═════ Text shown ═════

What you need to know:
- Stanbic Bank was selling the greenback at Sh109.38 at midday Thursday while Co-operative Bank was selling at Sh107.85, Equity Bank (Sh107.45) and GT Bank (Sh107).
- This unnerved an already shaky forex market that is still trying to deal with the uncertainty over the economic fallout from Covid-19.
- On average, the mean exchange rate for the dollar was Sh104.2 on Wednesday.
The Kenyan shilling has taken a major hit from the coronavirus pandemic. In Thursday’s trading, it exchanged at a record low of Sh109.3 against the dollar, sliding past the worst record of October 2011.
A spot check by the Nation showed that most commercial banks in Nairobi’s city centre were buying the dollar at an average of Sh98 and selling it at Sh107 and more in what has sent the local currency tumbling past its worst performance in the past decade.
Stanbic Bank was selling the greenback at Sh109.38 at midday Thursday while Co-operative Bank was selling at Sh107.85, Equity Bank (Sh107.45) and GT Bank (Sh107).

═════ Dataset extract ═════

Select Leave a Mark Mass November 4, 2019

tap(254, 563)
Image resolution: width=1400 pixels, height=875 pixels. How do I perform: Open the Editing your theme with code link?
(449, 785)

═════

§ Exercise instructions
a – Check each statement against the shilling article above and answer yes or no, quoting the exact words from the article that settle it:
(i) Equity Bank was selling the dollar at Sh107.45.
(ii) The mean exchange rate for the dollar on Wednesday was Sh109.3.
(iii) The spot check found banks buying the dollar at an average of Sh98.
b – Repeat word for word everything in the shilling article above from "- On average, the" down to "the past decade.".
c – Answer these from the shilling article above, one line each:
(i) Which month and year held the shilling's previous worst record?
(ii) Where were the banks in the Nation's spot check located?
(iii) At what price was GT Bank selling the dollar?

§ Solutions to the exercise
a –
(i) Yes: "Equity Bank (Sh107.45)"
(ii) No: "the mean exchange rate for the dollar was Sh104.2 on Wednesday"
(iii) Yes: "buying the dollar at an average of Sh98"

b –
- On average, the mean exchange rate for the dollar was Sh104.2 on Wednesday.
The Kenyan shilling has taken a major hit from the coronavirus pandemic. In Thursday’s trading, it exchanged at a record low of Sh109.3 against the dollar, sliding past the worst record of October 2011.
A spot check by the Nation showed that most commercial banks in Nairobi’s city centre were buying the dollar at an average of Sh98 and selling it at Sh107 and more in what has sent the local currency tumbling past its worst performance in the past decade.

c –
(i) October 2011
(ii) Nairobi's city centre
(iii) Sh107